Excerpts from a dataset
━━━━━━━━━━

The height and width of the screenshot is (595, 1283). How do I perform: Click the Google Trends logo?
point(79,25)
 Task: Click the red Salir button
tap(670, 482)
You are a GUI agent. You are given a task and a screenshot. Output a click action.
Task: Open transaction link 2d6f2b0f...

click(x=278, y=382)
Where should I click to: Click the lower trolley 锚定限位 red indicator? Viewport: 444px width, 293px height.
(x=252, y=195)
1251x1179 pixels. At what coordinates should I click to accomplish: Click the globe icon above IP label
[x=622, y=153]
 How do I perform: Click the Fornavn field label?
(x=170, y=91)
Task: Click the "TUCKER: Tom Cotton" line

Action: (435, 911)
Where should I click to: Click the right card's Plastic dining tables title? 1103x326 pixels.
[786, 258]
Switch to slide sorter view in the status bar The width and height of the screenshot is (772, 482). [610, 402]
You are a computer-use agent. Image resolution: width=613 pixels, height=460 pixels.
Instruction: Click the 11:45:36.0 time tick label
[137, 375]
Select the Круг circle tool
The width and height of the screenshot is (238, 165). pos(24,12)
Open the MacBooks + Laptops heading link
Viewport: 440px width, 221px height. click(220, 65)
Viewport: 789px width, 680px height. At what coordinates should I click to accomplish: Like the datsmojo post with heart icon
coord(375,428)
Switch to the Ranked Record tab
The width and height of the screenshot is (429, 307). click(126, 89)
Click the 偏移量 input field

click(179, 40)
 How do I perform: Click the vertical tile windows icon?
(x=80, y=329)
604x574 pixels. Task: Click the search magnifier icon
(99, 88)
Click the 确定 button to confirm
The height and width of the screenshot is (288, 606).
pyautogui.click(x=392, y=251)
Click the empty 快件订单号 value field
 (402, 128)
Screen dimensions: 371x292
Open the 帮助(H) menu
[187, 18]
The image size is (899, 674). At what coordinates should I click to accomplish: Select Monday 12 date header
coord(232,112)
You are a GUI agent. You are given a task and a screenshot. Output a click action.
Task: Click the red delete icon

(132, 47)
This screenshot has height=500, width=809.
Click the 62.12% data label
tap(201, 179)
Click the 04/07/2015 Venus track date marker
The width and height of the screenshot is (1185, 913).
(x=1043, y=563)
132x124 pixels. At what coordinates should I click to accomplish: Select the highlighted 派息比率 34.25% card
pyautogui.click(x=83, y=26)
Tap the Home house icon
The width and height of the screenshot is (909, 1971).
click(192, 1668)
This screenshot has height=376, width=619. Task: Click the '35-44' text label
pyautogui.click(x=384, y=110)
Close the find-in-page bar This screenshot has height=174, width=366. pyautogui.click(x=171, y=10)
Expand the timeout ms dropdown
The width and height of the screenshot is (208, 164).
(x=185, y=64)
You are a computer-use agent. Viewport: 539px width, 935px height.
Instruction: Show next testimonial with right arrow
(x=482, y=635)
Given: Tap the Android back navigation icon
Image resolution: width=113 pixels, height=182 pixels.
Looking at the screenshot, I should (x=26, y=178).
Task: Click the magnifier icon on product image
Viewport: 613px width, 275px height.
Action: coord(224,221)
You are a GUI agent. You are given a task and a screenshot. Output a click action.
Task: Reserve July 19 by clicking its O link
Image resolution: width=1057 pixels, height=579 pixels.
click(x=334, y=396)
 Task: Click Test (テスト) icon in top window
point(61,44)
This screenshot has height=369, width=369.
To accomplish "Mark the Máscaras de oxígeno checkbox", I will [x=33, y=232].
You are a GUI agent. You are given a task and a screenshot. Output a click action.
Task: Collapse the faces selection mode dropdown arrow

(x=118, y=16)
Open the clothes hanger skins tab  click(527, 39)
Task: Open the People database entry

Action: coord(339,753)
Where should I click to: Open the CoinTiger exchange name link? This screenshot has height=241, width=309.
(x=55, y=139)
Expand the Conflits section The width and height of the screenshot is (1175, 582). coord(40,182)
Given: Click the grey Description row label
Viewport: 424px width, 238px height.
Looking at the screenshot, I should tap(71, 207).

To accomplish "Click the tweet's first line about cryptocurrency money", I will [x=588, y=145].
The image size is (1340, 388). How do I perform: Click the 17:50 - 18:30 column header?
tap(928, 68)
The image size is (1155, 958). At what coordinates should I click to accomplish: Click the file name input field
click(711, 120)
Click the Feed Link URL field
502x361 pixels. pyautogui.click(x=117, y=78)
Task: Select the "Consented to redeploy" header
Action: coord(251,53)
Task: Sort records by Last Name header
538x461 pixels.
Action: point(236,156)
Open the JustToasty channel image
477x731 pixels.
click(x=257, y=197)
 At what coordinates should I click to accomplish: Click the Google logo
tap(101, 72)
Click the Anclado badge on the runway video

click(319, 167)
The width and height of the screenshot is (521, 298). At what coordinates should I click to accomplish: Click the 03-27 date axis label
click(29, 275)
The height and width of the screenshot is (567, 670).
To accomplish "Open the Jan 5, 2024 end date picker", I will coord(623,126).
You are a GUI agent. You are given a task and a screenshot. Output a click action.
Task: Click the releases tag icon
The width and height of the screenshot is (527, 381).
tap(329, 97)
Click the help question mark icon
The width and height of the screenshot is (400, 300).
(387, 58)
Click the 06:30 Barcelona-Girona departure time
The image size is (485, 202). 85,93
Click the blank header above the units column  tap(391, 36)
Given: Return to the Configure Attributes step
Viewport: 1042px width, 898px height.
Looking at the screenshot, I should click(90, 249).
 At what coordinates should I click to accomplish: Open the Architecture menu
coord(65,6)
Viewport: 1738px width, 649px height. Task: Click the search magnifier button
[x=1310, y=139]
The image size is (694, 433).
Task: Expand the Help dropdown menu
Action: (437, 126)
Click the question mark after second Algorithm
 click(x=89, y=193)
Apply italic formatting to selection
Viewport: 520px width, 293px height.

━━━━━━━━━━

Scan the records for lines with the string "will". Give the number of such lines and nothing else.

3